**Record extracts**
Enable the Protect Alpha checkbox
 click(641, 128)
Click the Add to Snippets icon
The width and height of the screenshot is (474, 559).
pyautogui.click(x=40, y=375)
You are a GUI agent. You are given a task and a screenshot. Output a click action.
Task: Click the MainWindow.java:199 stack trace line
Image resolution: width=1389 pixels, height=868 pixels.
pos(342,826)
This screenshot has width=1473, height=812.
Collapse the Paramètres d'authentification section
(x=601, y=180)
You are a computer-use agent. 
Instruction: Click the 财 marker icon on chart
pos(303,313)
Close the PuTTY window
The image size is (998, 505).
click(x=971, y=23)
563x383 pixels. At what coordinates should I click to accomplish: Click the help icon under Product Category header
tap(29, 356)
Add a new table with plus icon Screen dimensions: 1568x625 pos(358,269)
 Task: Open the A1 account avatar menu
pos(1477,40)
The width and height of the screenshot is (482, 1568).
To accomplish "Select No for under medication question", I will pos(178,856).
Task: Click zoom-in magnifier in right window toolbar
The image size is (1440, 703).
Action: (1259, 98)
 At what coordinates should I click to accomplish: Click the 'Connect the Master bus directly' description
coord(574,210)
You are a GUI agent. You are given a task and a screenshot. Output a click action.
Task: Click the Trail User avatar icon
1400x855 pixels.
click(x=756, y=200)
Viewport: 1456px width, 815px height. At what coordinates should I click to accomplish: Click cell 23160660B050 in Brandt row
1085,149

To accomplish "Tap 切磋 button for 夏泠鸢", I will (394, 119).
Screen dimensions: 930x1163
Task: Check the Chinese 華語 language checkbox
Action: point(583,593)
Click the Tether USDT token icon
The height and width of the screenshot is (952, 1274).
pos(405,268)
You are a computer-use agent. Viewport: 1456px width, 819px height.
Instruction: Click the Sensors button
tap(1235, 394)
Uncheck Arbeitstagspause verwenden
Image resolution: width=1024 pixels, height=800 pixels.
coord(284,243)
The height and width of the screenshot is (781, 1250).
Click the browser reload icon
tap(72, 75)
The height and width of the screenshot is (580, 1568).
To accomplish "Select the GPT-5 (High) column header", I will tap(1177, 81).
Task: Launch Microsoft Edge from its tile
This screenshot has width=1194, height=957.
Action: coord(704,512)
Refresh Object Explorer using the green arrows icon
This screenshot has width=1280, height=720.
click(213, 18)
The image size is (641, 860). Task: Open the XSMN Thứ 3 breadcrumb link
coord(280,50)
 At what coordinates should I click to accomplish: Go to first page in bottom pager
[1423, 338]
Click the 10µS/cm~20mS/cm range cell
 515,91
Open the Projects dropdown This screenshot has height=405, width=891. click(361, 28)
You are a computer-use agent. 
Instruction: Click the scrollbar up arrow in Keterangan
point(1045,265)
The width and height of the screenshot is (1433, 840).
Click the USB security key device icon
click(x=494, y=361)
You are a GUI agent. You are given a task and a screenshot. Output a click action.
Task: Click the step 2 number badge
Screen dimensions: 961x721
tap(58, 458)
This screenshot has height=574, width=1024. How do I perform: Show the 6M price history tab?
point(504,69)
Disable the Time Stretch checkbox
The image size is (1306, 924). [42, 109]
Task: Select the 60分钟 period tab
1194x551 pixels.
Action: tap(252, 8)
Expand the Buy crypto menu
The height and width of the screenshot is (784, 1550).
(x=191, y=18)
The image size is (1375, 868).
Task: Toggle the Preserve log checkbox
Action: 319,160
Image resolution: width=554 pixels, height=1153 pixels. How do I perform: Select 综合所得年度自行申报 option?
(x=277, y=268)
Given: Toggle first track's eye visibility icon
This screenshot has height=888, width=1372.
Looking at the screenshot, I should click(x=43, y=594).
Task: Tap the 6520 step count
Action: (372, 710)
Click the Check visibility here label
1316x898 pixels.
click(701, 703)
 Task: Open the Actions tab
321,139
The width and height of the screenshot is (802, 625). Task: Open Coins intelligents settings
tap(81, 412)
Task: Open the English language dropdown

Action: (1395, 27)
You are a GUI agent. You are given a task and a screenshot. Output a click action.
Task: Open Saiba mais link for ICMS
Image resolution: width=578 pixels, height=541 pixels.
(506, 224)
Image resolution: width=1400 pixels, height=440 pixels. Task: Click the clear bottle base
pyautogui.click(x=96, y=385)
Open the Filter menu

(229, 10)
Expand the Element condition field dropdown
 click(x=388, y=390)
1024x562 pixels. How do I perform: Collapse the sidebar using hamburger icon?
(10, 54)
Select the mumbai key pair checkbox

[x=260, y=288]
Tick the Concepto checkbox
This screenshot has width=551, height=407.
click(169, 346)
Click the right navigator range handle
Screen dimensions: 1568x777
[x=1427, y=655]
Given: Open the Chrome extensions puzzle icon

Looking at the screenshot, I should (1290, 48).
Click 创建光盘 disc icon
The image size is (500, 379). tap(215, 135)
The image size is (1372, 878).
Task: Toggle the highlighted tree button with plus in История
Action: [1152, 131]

**Written problem**
Switch "PuTTY" to "Terminal" everywhere in the data above, and write out all of the data again with nothing else changed.

**Result below**
Enable the Protect Alpha checkbox
 click(641, 128)
Click the Add to Snippets icon
The width and height of the screenshot is (474, 559).
pyautogui.click(x=40, y=375)
You are a GUI agent. You are given a task and a screenshot. Output a click action.
Task: Click the MainWindow.java:199 stack trace line
Image resolution: width=1389 pixels, height=868 pixels.
pos(342,826)
This screenshot has width=1473, height=812.
Collapse the Paramètres d'authentification section
(x=601, y=180)
You are a computer-use agent. 
Instruction: Click the 财 marker icon on chart
pos(303,313)
Close the Terminal window
The image size is (998, 505).
click(x=971, y=23)
563x383 pixels. At what coordinates should I click to accomplish: Click the help icon under Product Category header
tap(29, 356)
Add a new table with plus icon Screen dimensions: 1568x625 pos(358,269)
 Task: Open the A1 account avatar menu
pos(1477,40)
The width and height of the screenshot is (482, 1568).
To accomplish "Select No for under medication question", I will pos(178,856).
Task: Click zoom-in magnifier in right window toolbar
The image size is (1440, 703).
Action: (1259, 98)
 At what coordinates should I click to accomplish: Click the 'Connect the Master bus directly' description
coord(574,210)
You are a GUI agent. You are given a task and a screenshot. Output a click action.
Task: Click the Trail User avatar icon
1400x855 pixels.
click(x=756, y=200)
Viewport: 1456px width, 815px height. At what coordinates should I click to accomplish: Click cell 23160660B050 in Brandt row
1085,149

To accomplish "Tap 切磋 button for 夏泠鸢", I will (394, 119).
Screen dimensions: 930x1163
Task: Check the Chinese 華語 language checkbox
Action: point(583,593)
Click the Tether USDT token icon
The height and width of the screenshot is (952, 1274).
pos(405,268)
You are a computer-use agent. Viewport: 1456px width, 819px height.
Instruction: Click the Sensors button
tap(1235, 394)
Uncheck Arbeitstagspause verwenden
Image resolution: width=1024 pixels, height=800 pixels.
coord(284,243)
The height and width of the screenshot is (781, 1250).
Click the browser reload icon
tap(72, 75)
The height and width of the screenshot is (580, 1568).
To accomplish "Select the GPT-5 (High) column header", I will tap(1177, 81).
Task: Launch Microsoft Edge from its tile
This screenshot has width=1194, height=957.
Action: coord(704,512)
Refresh Object Explorer using the green arrows icon
This screenshot has width=1280, height=720.
click(213, 18)
The image size is (641, 860). Task: Open the XSMN Thứ 3 breadcrumb link
coord(280,50)
 At what coordinates should I click to accomplish: Go to first page in bottom pager
[1423, 338]
Click the 10µS/cm~20mS/cm range cell
 515,91
Open the Projects dropdown This screenshot has height=405, width=891. click(361, 28)
You are a computer-use agent. 
Instruction: Click the scrollbar up arrow in Keterangan
point(1045,265)
The width and height of the screenshot is (1433, 840).
Click the USB security key device icon
click(x=494, y=361)
You are a GUI agent. You are given a task and a screenshot. Output a click action.
Task: Click the step 2 number badge
Screen dimensions: 961x721
tap(58, 458)
This screenshot has height=574, width=1024. How do I perform: Show the 6M price history tab?
point(504,69)
Disable the Time Stretch checkbox
The image size is (1306, 924). [42, 109]
Task: Select the 60分钟 period tab
1194x551 pixels.
Action: tap(252, 8)
Expand the Buy crypto menu
The height and width of the screenshot is (784, 1550).
(x=191, y=18)
The image size is (1375, 868).
Task: Toggle the Preserve log checkbox
Action: 319,160
Image resolution: width=554 pixels, height=1153 pixels. How do I perform: Select 综合所得年度自行申报 option?
(x=277, y=268)
Given: Toggle first track's eye visibility icon
This screenshot has height=888, width=1372.
Looking at the screenshot, I should click(x=43, y=594).
Task: Tap the 6520 step count
Action: (372, 710)
Click the Check visibility here label
1316x898 pixels.
click(701, 703)
 Task: Open the Actions tab
321,139
The width and height of the screenshot is (802, 625). Task: Open Coins intelligents settings
tap(81, 412)
Task: Open the English language dropdown

Action: (1395, 27)
You are a GUI agent. You are given a task and a screenshot. Output a click action.
Task: Open Saiba mais link for ICMS
Image resolution: width=578 pixels, height=541 pixels.
(506, 224)
Image resolution: width=1400 pixels, height=440 pixels. Task: Click the clear bottle base
pyautogui.click(x=96, y=385)
Open the Filter menu

(229, 10)
Expand the Element condition field dropdown
 click(x=388, y=390)
1024x562 pixels. How do I perform: Collapse the sidebar using hamburger icon?
(10, 54)
Select the mumbai key pair checkbox

[x=260, y=288]
Tick the Concepto checkbox
This screenshot has width=551, height=407.
click(169, 346)
Click the right navigator range handle
Screen dimensions: 1568x777
[x=1427, y=655]
Given: Open the Chrome extensions puzzle icon

Looking at the screenshot, I should (1290, 48).
Click 创建光盘 disc icon
The image size is (500, 379). tap(215, 135)
The image size is (1372, 878).
Task: Toggle the highlighted tree button with plus in История
Action: [1152, 131]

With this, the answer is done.